The case of Lock –v- British Gas Trading Limited was heard at the Employment Appeal Tribunal last week and it is likely that it will take a couple of months for the decision to be reached. The decision should bring more clarification on commission and holiday pay.

Followers of this case will recall that Mr Lock, in proceedings before the Leicester Employment Tribunal, was seeking holiday pay to be assessed on the basis of his commission earnings as well as his basic salary. The policy of British Gas was only to take the basic salary into account.

Last year, the EAT in Bear Scotland –v- Fulton decided that the Working Time Regulations could be read as giving effect to EU law so as to require employers to take into account guaranteed overtime as well as non-guaranteed overtime payments worked for a sufficient period of time in order for the overtime to be ‘normal’, when calculating holiday pay. There remains some uncertainty over whether voluntary overtime should also be included.

In Lock, a referral was made by the Tribunal to the European courts who determined that if a worker’s remuneration includes contractual commission, the Working Time Directive does prevent a national law from calculating holiday pay based on basic salary alone. This is because it was decided that holiday pay should include commission intrinsically linked to the performance of a worker’s tasks and holiday pay calculations should not work against the objective of the WTD to allow employees to take holiday in order to preserve their own health and safety (i.e. workers would not take holiday as they could not afford to not earn commission).

Following on from this, the Employment Tribunal followed the approach in Bear Scotland and decided that an extra paragraph should be read into the Working Time Regulations – “a worker with normal working hours whose remuneration includes commission or similar payments shall be deemed to have remuneration which varies with the amount of work done”. This extra wording means that workers could have commission as well as basic salary taken into account calculating their holiday pay.

This decision was promptly appealed by British Gas on the basis that commission and non-guaranteed overtime are dealt with under different provisions, which use different language, and the Tribunal incorrectly followed Bear Scotland which was a case about overtime.
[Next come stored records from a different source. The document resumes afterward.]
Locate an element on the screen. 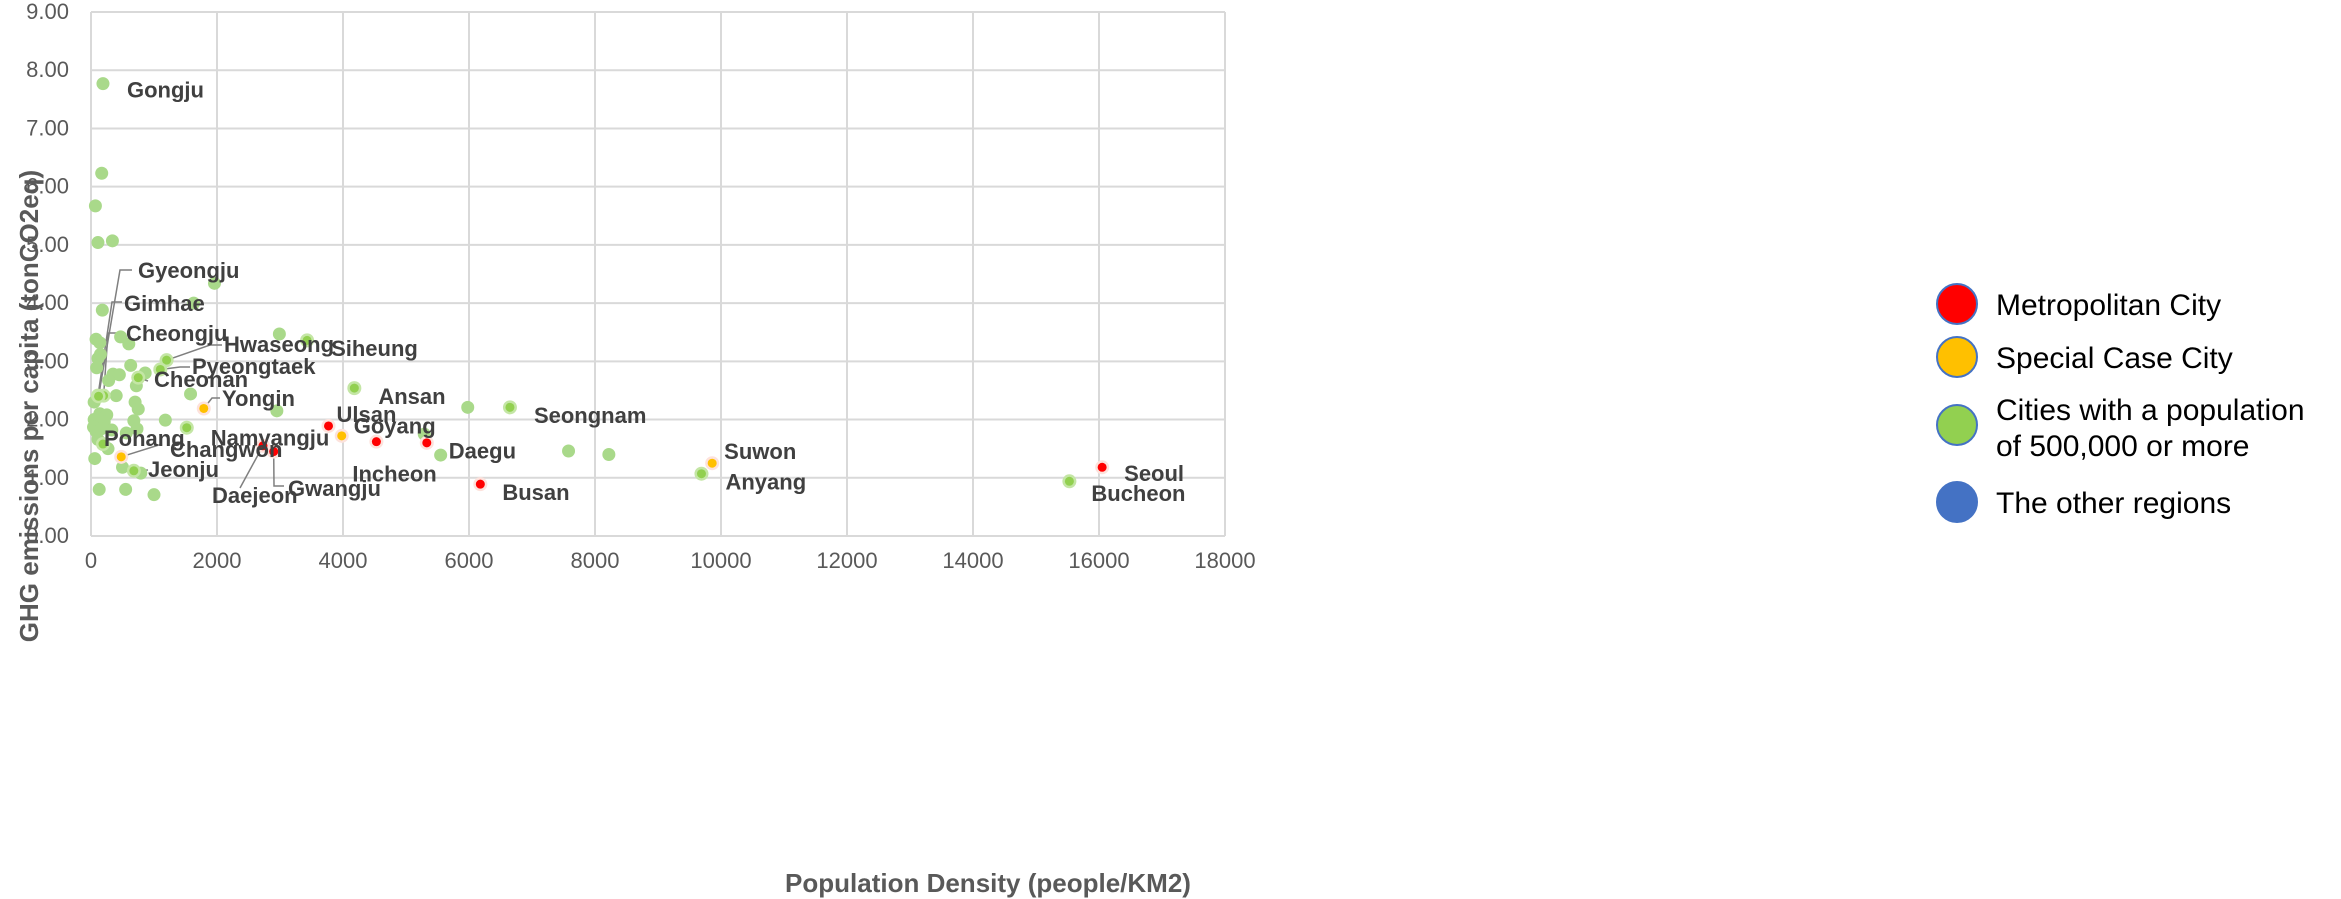 The height and width of the screenshot is (899, 2341). point-label-seoul: Seoul is located at coordinates (1154, 474).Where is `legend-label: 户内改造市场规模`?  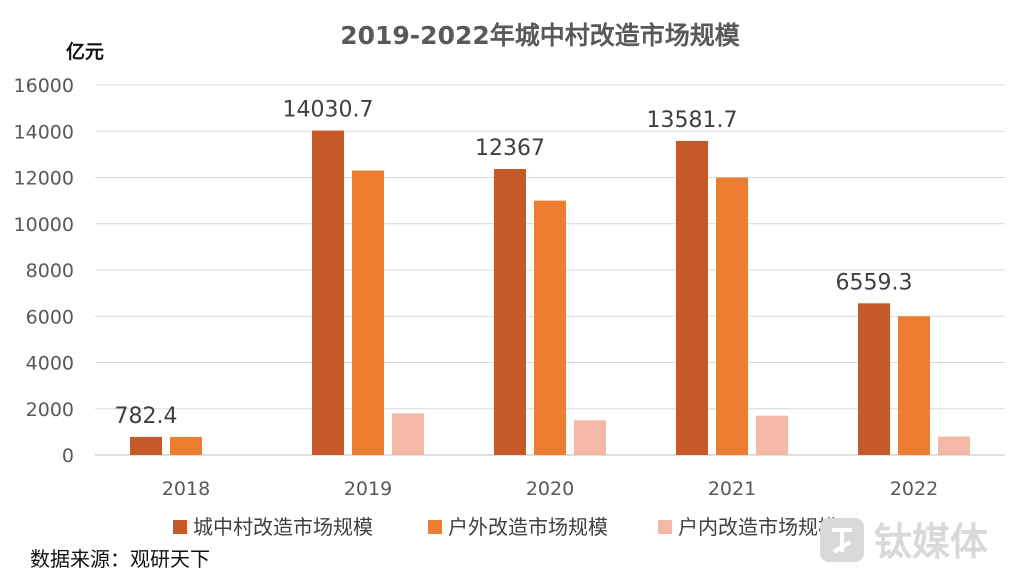
legend-label: 户内改造市场规模 is located at coordinates (758, 527).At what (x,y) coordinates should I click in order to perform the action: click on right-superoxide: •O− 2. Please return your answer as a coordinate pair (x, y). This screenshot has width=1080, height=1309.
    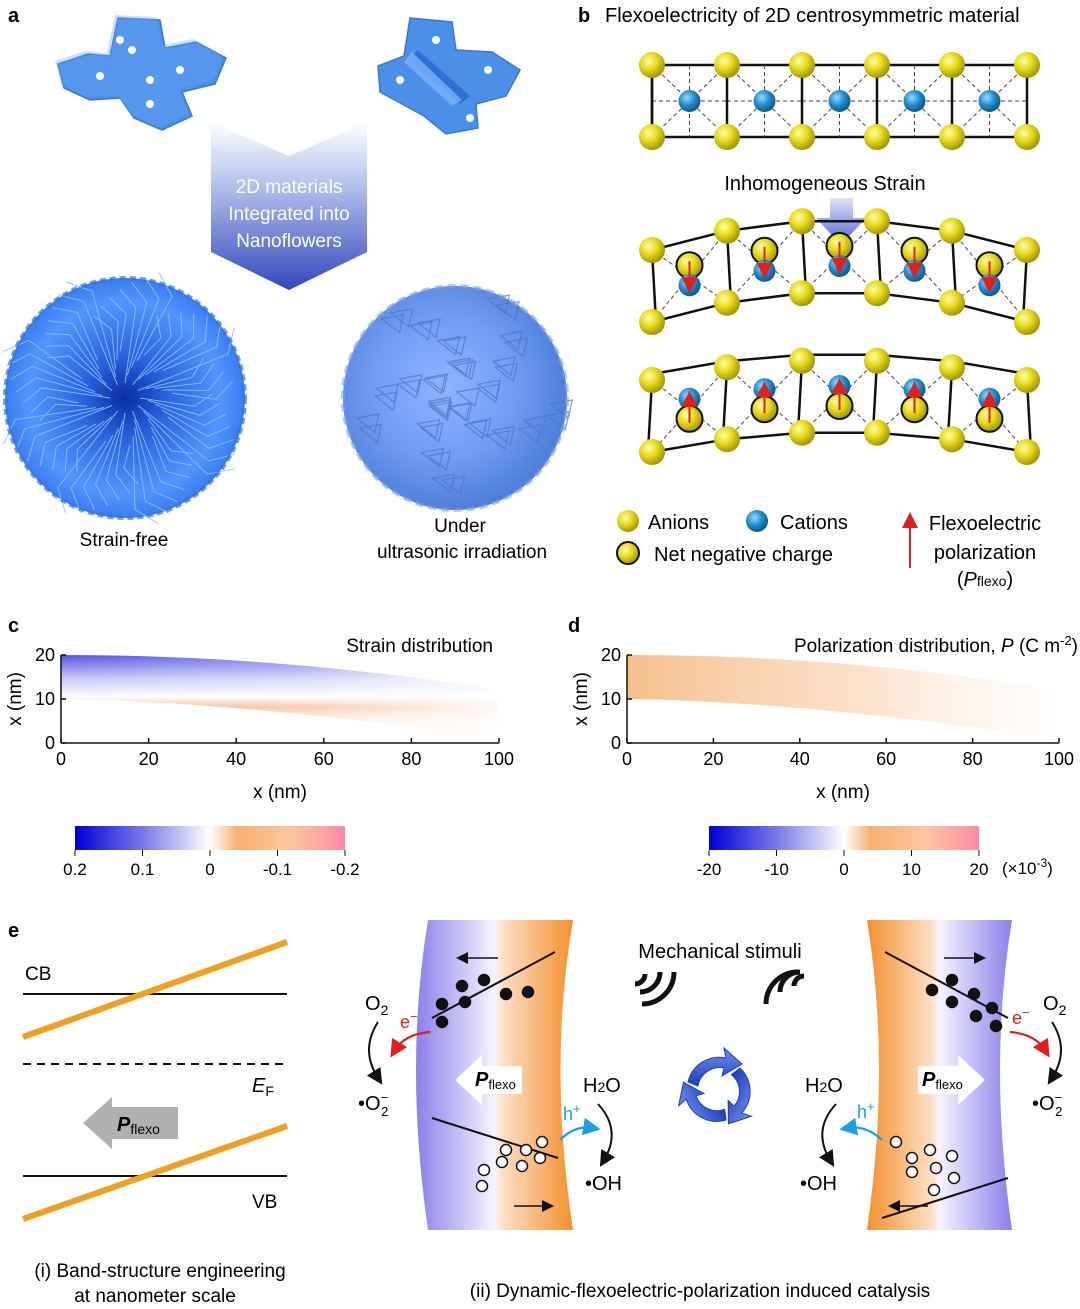
    Looking at the image, I should click on (1047, 1104).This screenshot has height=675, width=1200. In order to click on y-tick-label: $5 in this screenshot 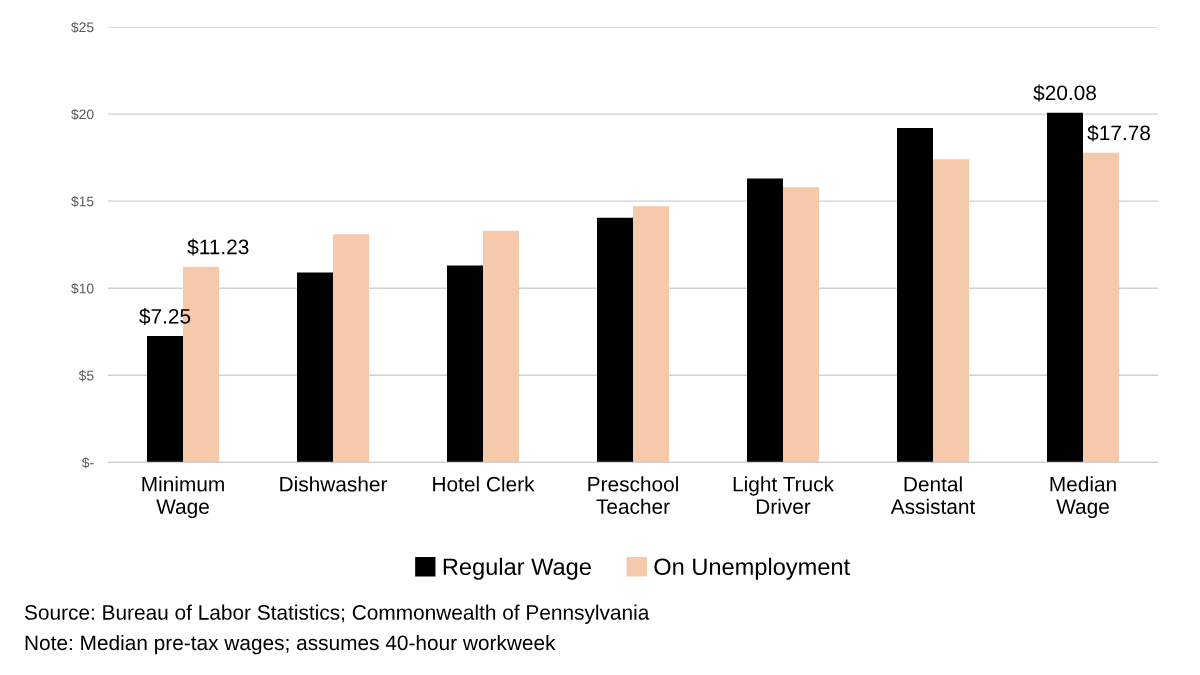, I will do `click(86, 376)`.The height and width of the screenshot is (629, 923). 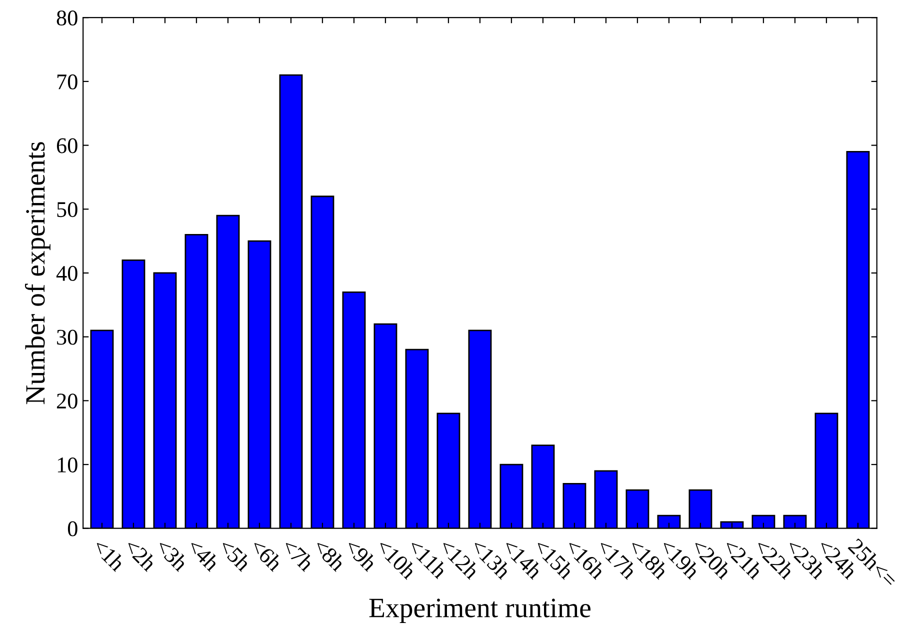 I want to click on y-tick-label: 50, so click(x=68, y=210).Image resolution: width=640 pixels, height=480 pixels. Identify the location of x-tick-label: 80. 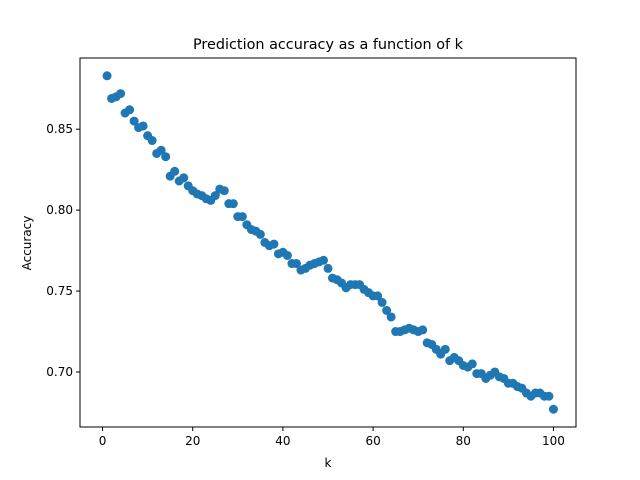
(464, 441).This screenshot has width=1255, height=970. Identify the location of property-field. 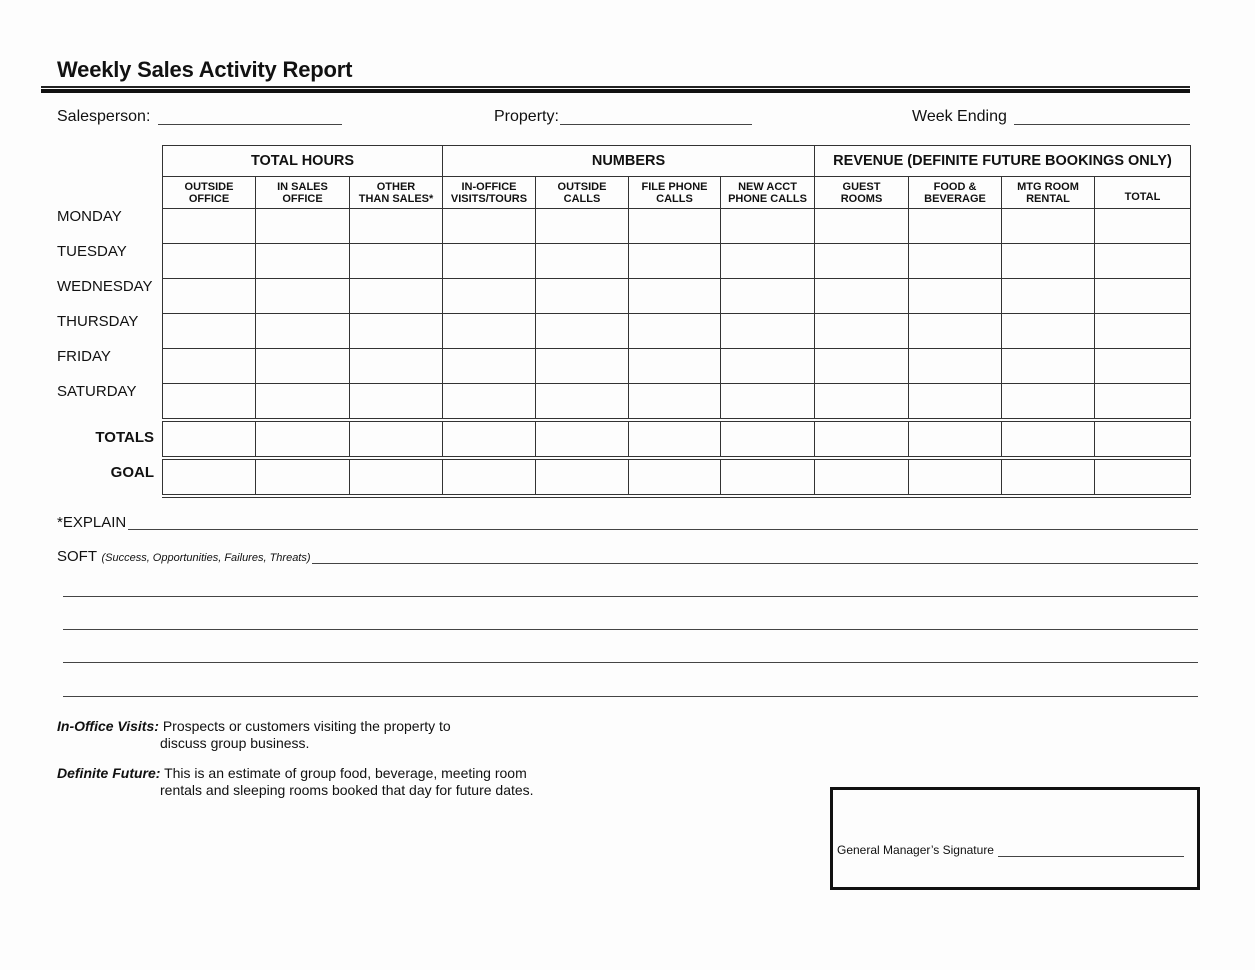
(656, 124).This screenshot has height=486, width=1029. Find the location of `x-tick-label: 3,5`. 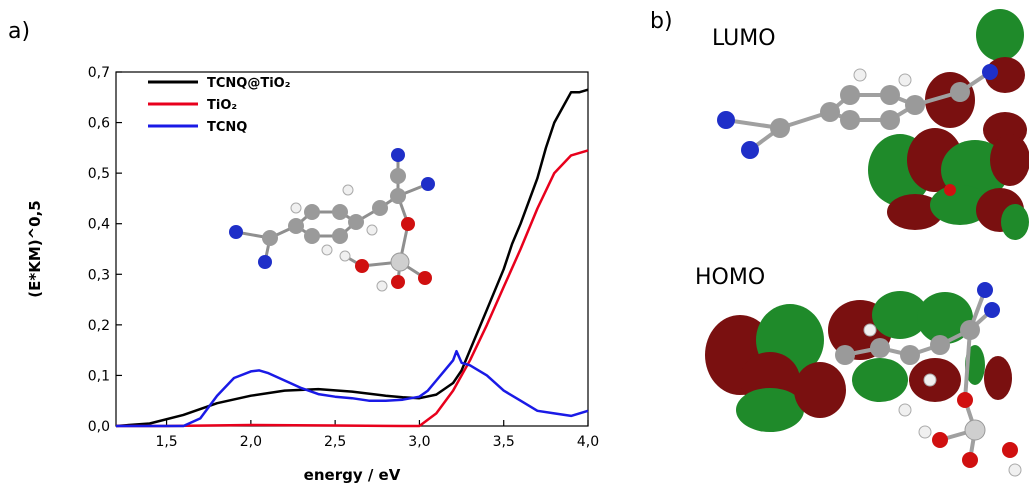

The second ground of appeal is that the EAT in Bear Scotland incorrectly concluded that our domestic law could be interpreted purposively to give effect to EU law.

It does appear clear to us that the European courts are of the view that employees should not in any way be prevented from taking holiday as this is a clear health and safety requirement. Therefore it does appear that British Gas will find it difficult to succeed in their appeal. Employers should therefore be advised to watch this space in terms of the case law.